According to Herodotus, Persia already had an organised postal system. From station to station, a relay of couriers was placed to carry parcels day and night. According to the Book of Esther, the distances from Hind to Kush (from India to Nubia) were enormous. Like other state institutions, this one also disappeared with the decline of the Great Persian Empire and was replaced by privately employed or freelance messengers on foot or on horseback. It was not until the present king came to the throne (1848) that post houses were established with a few government horses at approximate intervals of five German miles to transport state and diplomatic parcels. Private letters were also transported depending on the circumstances, but there was no fixed postage. Also, the letters often arrived damaged and opened, so that private persons could not place their trust in such an erratic system. The speed with which the government couriers were able to reach their destination, even though there was only a change of horses and not riders, can be illustrated by the following examples: the distance from Tehran to Trebizond is about 200 German miles and to Bandar-e Bushehr a little less, and yet the former was covered in ten days and the latter in nine.

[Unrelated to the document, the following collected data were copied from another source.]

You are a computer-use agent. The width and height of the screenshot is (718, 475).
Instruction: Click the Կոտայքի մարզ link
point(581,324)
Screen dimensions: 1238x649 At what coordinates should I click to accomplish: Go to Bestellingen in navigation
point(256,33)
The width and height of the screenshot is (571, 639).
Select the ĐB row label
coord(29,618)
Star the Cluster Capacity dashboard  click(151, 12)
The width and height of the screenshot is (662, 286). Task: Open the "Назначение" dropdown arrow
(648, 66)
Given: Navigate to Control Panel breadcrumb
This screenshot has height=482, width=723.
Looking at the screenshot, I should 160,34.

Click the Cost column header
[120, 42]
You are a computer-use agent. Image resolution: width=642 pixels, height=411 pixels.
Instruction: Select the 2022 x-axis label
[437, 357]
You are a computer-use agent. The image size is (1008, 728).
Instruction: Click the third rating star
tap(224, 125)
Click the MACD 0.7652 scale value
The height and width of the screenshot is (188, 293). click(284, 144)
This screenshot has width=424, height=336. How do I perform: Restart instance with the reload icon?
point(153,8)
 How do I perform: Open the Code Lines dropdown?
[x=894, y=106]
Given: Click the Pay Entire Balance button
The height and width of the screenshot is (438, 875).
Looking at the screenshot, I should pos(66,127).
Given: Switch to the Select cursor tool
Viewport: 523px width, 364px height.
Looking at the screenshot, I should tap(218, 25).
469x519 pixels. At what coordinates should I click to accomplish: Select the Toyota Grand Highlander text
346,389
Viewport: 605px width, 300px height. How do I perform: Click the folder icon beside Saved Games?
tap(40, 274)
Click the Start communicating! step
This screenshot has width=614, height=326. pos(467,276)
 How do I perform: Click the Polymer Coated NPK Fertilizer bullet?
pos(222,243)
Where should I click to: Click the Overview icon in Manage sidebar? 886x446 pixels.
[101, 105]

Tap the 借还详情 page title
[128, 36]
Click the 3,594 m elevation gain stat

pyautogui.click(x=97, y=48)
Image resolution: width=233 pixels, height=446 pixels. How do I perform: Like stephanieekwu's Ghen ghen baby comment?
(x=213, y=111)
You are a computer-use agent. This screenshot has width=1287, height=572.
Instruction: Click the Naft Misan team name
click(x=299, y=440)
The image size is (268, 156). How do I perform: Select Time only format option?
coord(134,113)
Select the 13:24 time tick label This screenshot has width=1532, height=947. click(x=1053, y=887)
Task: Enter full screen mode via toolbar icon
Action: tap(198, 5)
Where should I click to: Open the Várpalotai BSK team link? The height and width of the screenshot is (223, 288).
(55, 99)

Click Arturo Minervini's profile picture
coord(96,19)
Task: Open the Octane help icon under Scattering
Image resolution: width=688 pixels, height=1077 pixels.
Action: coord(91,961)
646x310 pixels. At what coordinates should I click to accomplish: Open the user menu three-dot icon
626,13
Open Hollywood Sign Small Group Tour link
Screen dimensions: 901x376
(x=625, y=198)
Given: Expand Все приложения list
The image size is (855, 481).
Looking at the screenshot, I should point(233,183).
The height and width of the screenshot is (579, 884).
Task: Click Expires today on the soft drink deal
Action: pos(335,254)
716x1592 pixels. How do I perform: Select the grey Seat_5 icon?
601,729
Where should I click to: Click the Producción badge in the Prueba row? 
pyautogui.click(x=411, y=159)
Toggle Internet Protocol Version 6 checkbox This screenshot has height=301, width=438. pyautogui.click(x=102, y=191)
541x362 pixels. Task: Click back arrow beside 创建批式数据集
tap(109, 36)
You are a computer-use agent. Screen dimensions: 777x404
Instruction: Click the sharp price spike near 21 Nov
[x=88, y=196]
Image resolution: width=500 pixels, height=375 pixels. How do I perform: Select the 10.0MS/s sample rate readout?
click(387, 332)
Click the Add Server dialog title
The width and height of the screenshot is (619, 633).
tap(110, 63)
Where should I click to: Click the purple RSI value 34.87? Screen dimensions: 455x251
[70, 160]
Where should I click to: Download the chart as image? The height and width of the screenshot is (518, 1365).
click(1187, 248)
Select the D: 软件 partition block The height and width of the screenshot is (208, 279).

There could hardly have been a more worthy choice for organising this essential state institution than Riederer, a man of great strength and energy, with a passion to create something new. He took advantage of his outward journey to confer in Tbilisi about the connections to be arranged and to learn about the principal commercial cities and their needs with regard to services. Shortly after his arrival in the capital, he organised post offices, recruited competent officials who knew the relevant languages, had stamps printed and set the postage at a reasonable rate.
Up to now he has succeeded in running a weekly scheduled mail service with a change of couriers over a total distance of 144 German miles on the northern lines. The service is used to carry simple correspondence, registered letters, money and small consignments of valuables. He also instituted a very practical system of telegraphic communication for sending money from one city to another, with merchants paying out the sums forwarded for a charge of half a percent, thus introducing the beneficial institution of postal money orders to Asia. The confidence of the business community in these innovations has already been demonstrated by expressions of gratitude, a testimony that is all the more eloquent as the business community maintains a certain independence and does not give thanks to order. A major obstacle to proper administration will always be the fact that in oriental cities the streets have no names, the houses no numbers and the individuals no surnames, which makes it almost impossible to reach them in their homes.
Riederer has also endeavoured to link the domestic postal system with those of other countries, especially to establish a direct connection to Russia and Turkey via Trebizond. Given the mutual benefits, the remaining difficulties should soon be overcome. From the results obtained in this short period of time, it can be expected that the new Persian service will not commence before all the post houses on the main lines and the connections with Europe, Mesopotamia and India have been established (cf. Monatsschrift für den Orient, no. 12, 1875: “Das Postwesen in Persien” by Dr. J. E. Polak).